# About this exercise
Could you set down the full listing, unchanged?

# Data shown
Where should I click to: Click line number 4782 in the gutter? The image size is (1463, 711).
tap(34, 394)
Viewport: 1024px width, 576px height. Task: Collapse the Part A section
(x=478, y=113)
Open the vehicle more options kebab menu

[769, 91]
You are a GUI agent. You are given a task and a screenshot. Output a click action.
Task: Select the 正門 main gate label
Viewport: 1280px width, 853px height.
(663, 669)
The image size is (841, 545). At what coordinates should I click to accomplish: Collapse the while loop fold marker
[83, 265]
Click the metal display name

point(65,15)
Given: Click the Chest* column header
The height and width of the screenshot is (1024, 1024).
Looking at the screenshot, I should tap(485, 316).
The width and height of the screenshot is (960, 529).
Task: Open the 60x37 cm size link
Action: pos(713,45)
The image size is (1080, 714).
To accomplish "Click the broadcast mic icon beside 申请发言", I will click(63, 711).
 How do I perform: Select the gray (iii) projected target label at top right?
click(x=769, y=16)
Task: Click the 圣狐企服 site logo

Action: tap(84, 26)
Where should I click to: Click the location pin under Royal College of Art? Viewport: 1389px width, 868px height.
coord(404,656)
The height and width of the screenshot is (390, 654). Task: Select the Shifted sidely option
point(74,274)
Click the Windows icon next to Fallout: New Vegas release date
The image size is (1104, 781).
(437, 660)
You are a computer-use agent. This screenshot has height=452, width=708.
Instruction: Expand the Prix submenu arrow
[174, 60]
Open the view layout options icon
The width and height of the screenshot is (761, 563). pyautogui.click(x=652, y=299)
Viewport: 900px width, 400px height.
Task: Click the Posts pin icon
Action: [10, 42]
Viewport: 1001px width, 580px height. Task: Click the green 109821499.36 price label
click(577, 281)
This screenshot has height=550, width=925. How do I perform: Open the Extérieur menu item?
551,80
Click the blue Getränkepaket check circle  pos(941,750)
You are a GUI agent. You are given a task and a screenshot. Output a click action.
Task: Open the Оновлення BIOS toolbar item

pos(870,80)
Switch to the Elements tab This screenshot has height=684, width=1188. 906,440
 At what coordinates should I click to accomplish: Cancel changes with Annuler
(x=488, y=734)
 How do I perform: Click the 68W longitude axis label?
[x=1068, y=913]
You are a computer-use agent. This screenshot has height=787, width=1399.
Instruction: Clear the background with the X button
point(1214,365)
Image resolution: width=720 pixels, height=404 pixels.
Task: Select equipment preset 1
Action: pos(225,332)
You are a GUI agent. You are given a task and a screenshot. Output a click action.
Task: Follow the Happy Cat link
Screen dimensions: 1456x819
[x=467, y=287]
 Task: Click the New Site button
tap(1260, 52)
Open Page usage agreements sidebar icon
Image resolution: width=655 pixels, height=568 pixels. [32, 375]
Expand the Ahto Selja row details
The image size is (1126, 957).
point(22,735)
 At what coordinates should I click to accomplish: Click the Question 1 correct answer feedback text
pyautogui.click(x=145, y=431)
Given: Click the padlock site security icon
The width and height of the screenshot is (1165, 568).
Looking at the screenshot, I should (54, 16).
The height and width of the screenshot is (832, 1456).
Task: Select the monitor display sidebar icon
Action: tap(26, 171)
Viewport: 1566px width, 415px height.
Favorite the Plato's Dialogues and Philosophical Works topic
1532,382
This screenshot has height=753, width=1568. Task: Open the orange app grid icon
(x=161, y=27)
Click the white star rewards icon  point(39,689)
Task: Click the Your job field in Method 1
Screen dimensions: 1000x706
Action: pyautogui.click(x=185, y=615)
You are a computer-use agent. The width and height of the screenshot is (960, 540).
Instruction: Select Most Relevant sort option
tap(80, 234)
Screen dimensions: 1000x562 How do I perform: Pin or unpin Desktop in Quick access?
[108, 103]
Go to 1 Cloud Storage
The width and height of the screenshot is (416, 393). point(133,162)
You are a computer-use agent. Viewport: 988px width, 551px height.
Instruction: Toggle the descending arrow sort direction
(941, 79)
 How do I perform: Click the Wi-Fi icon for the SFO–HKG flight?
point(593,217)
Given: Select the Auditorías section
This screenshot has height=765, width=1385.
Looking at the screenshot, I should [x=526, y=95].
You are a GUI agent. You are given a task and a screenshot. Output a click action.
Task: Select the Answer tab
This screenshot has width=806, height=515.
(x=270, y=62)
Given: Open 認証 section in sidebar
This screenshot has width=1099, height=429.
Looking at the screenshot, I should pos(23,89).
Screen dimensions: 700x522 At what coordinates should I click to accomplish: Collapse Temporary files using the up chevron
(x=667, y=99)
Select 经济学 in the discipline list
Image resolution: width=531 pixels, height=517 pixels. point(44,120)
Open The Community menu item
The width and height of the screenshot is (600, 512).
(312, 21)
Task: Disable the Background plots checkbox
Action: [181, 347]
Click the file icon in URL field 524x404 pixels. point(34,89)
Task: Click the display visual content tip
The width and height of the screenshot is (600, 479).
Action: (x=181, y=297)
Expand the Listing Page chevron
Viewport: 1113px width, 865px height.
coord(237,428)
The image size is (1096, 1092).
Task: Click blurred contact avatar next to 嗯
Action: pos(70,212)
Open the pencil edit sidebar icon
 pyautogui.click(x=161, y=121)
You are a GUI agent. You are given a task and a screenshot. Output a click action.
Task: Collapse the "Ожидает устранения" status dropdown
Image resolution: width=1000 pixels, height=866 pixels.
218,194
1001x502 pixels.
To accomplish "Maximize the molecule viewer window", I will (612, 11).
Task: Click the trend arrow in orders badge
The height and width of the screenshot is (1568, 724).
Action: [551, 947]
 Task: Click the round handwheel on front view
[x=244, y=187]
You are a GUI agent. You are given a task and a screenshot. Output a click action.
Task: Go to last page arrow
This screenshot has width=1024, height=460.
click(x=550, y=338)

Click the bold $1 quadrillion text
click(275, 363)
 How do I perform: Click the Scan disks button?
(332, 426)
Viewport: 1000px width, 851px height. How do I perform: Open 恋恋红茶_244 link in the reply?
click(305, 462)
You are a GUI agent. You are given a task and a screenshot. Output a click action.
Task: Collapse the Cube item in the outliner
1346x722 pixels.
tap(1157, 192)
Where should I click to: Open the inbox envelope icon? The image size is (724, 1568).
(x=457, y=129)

# The answer
Where should I click to: Click line number 4782 in the gutter? The image size is (1463, 711).
tap(34, 394)
Viewport: 1024px width, 576px height. Task: Collapse the Part A section
(x=478, y=113)
Open the vehicle more options kebab menu

[769, 91]
You are a GUI agent. You are given a task and a screenshot. Output a click action.
Task: Select the 正門 main gate label
Viewport: 1280px width, 853px height.
(663, 669)
The image size is (841, 545). At what coordinates should I click to accomplish: Collapse the while loop fold marker
[83, 265]
Click the metal display name

point(65,15)
Given: Click the Chest* column header
The height and width of the screenshot is (1024, 1024).
Looking at the screenshot, I should tap(485, 316).
The width and height of the screenshot is (960, 529).
Task: Open the 60x37 cm size link
Action: pos(713,45)
The image size is (1080, 714).
To accomplish "Click the broadcast mic icon beside 申请发言", I will click(63, 711).
 How do I perform: Select the gray (iii) projected target label at top right?
click(x=769, y=16)
Task: Click the 圣狐企服 site logo

Action: tap(84, 26)
Where should I click to: Click the location pin under Royal College of Art? Viewport: 1389px width, 868px height.
coord(404,656)
The height and width of the screenshot is (390, 654). Task: Select the Shifted sidely option
point(74,274)
Click the Windows icon next to Fallout: New Vegas release date
The image size is (1104, 781).
(437, 660)
You are a computer-use agent. This screenshot has height=452, width=708.
Instruction: Expand the Prix submenu arrow
[174, 60]
Open the view layout options icon
The width and height of the screenshot is (761, 563). pyautogui.click(x=652, y=299)
Viewport: 900px width, 400px height.
Task: Click the Posts pin icon
Action: [10, 42]
Viewport: 1001px width, 580px height. Task: Click the green 109821499.36 price label
click(577, 281)
This screenshot has height=550, width=925. How do I perform: Open the Extérieur menu item?
551,80
Click the blue Getränkepaket check circle  pos(941,750)
You are a GUI agent. You are given a task and a screenshot. Output a click action.
Task: Open the Оновлення BIOS toolbar item

pos(870,80)
Switch to the Elements tab This screenshot has height=684, width=1188. 906,440
 At what coordinates should I click to accomplish: Cancel changes with Annuler
(x=488, y=734)
 How do I perform: Click the 68W longitude axis label?
[x=1068, y=913]
You are a computer-use agent. This screenshot has height=787, width=1399.
Instruction: Clear the background with the X button
point(1214,365)
Image resolution: width=720 pixels, height=404 pixels.
Task: Select equipment preset 1
Action: pos(225,332)
You are a GUI agent. You are given a task and a screenshot. Output a click action.
Task: Follow the Happy Cat link
Screen dimensions: 1456x819
[x=467, y=287]
 Task: Click the New Site button
tap(1260, 52)
Open Page usage agreements sidebar icon
Image resolution: width=655 pixels, height=568 pixels. [32, 375]
Expand the Ahto Selja row details
The image size is (1126, 957).
point(22,735)
 At what coordinates should I click to accomplish: Click the Question 1 correct answer feedback text
pyautogui.click(x=145, y=431)
Given: Click the padlock site security icon
The width and height of the screenshot is (1165, 568).
Looking at the screenshot, I should (54, 16).
The height and width of the screenshot is (832, 1456).
Task: Select the monitor display sidebar icon
Action: tap(26, 171)
Viewport: 1566px width, 415px height.
Favorite the Plato's Dialogues and Philosophical Works topic
1532,382
This screenshot has height=753, width=1568. Task: Open the orange app grid icon
(x=161, y=27)
Click the white star rewards icon  point(39,689)
Task: Click the Your job field in Method 1
Screen dimensions: 1000x706
Action: pyautogui.click(x=185, y=615)
You are a computer-use agent. The width and height of the screenshot is (960, 540).
Instruction: Select Most Relevant sort option
tap(80, 234)
Screen dimensions: 1000x562 How do I perform: Pin or unpin Desktop in Quick access?
[108, 103]
Go to 1 Cloud Storage
The width and height of the screenshot is (416, 393). point(133,162)
You are a computer-use agent. Viewport: 988px width, 551px height.
Instruction: Toggle the descending arrow sort direction
(941, 79)
 How do I perform: Click the Wi-Fi icon for the SFO–HKG flight?
point(593,217)
Given: Select the Auditorías section
This screenshot has height=765, width=1385.
Looking at the screenshot, I should [x=526, y=95].
You are a GUI agent. You are given a task and a screenshot. Output a click action.
Task: Select the Answer tab
This screenshot has width=806, height=515.
(x=270, y=62)
Given: Open 認証 section in sidebar
This screenshot has width=1099, height=429.
Looking at the screenshot, I should pos(23,89).
Screen dimensions: 700x522 At what coordinates should I click to accomplish: Collapse Temporary files using the up chevron
(x=667, y=99)
Select 经济学 in the discipline list
Image resolution: width=531 pixels, height=517 pixels. point(44,120)
Open The Community menu item
The width and height of the screenshot is (600, 512).
(312, 21)
Task: Disable the Background plots checkbox
Action: [181, 347]
Click the file icon in URL field 524x404 pixels. point(34,89)
Task: Click the display visual content tip
The width and height of the screenshot is (600, 479).
Action: (x=181, y=297)
Expand the Listing Page chevron
Viewport: 1113px width, 865px height.
coord(237,428)
The image size is (1096, 1092).
Task: Click blurred contact avatar next to 嗯
Action: pos(70,212)
Open the pencil edit sidebar icon
 pyautogui.click(x=161, y=121)
You are a GUI agent. You are given a task and a screenshot. Output a click action.
Task: Collapse the "Ожидает устранения" status dropdown
Image resolution: width=1000 pixels, height=866 pixels.
218,194
1001x502 pixels.
To accomplish "Maximize the molecule viewer window", I will (612, 11).
Task: Click the trend arrow in orders badge
The height and width of the screenshot is (1568, 724).
Action: [551, 947]
 Task: Click the round handwheel on front view
[x=244, y=187]
You are a GUI agent. You are given a task and a screenshot. Output a click action.
Task: Go to last page arrow
This screenshot has width=1024, height=460.
click(x=550, y=338)

Click the bold $1 quadrillion text
click(275, 363)
 How do I perform: Click the Scan disks button?
(332, 426)
Viewport: 1000px width, 851px height. How do I perform: Open 恋恋红茶_244 link in the reply?
click(305, 462)
You are a GUI agent. You are given a task and a screenshot. Output a click action.
Task: Collapse the Cube item in the outliner
1346x722 pixels.
tap(1157, 192)
Where should I click to: Open the inbox envelope icon? The image size is (724, 1568).
(x=457, y=129)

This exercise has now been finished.